IF YOU’RE MARRIED, you enjoy certain tax privileges, such as the unlimited marital deduction, which we’ll tackle later in this chapter. But there is also a key obligation: You have to bequeath a minimum amount to your spouse. Exactly how much varies from state to state.
There are nine community property states: Arizona, California, Idaho, Louisiana, Nevada, New Mexico, Texas, Washington and Wisconsin. Puerto Rico is also a community property jurisdiction. In Alaska, spouses may create community property by entering into a community property agreement, but such agreements are optional. In a community property state, the wealth acquired during the course of the marriage—except gifts and inheritances—is considered equally owned by you and your spouse. That means you need to leave at least that much to your spouse.

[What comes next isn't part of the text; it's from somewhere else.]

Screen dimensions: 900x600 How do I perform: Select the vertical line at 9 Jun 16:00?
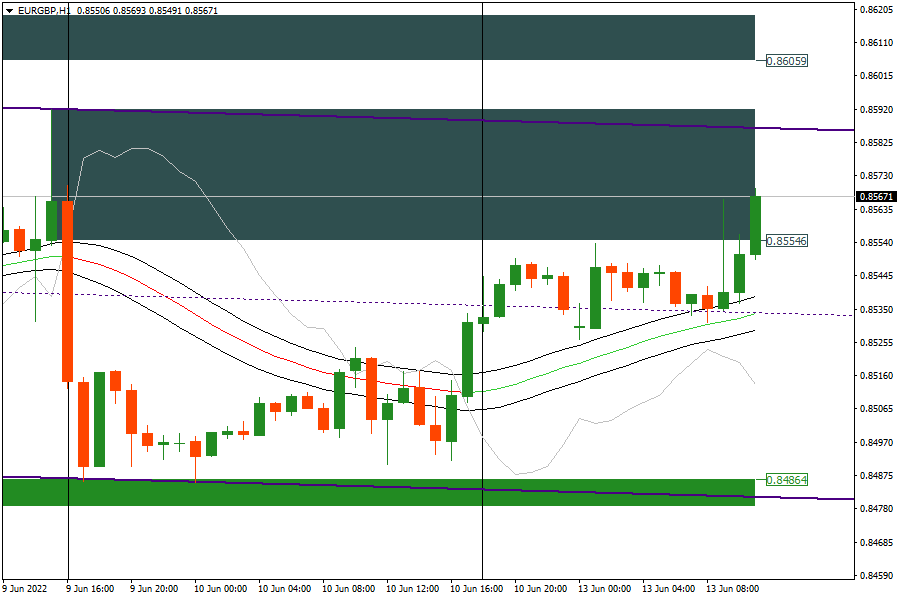[x=68, y=540]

The remaining states are common law states. In these other states, your spouse isn’t entitled to an automatic 50% of the marital property. Instead, the minimum—typically a third of the deceased spouse’s property—is specified by state law.
You are also required, under federal law, to name your spouse as beneficiary of your 401(k) plan and other “qualified” employer-sponsored plans, unless your spouse signs a waiver. This isn’t true of an IRA. That said, if you live in a community property state, your spouse may be entitled to a portion of your IRA if you made contributions to the account while you were married.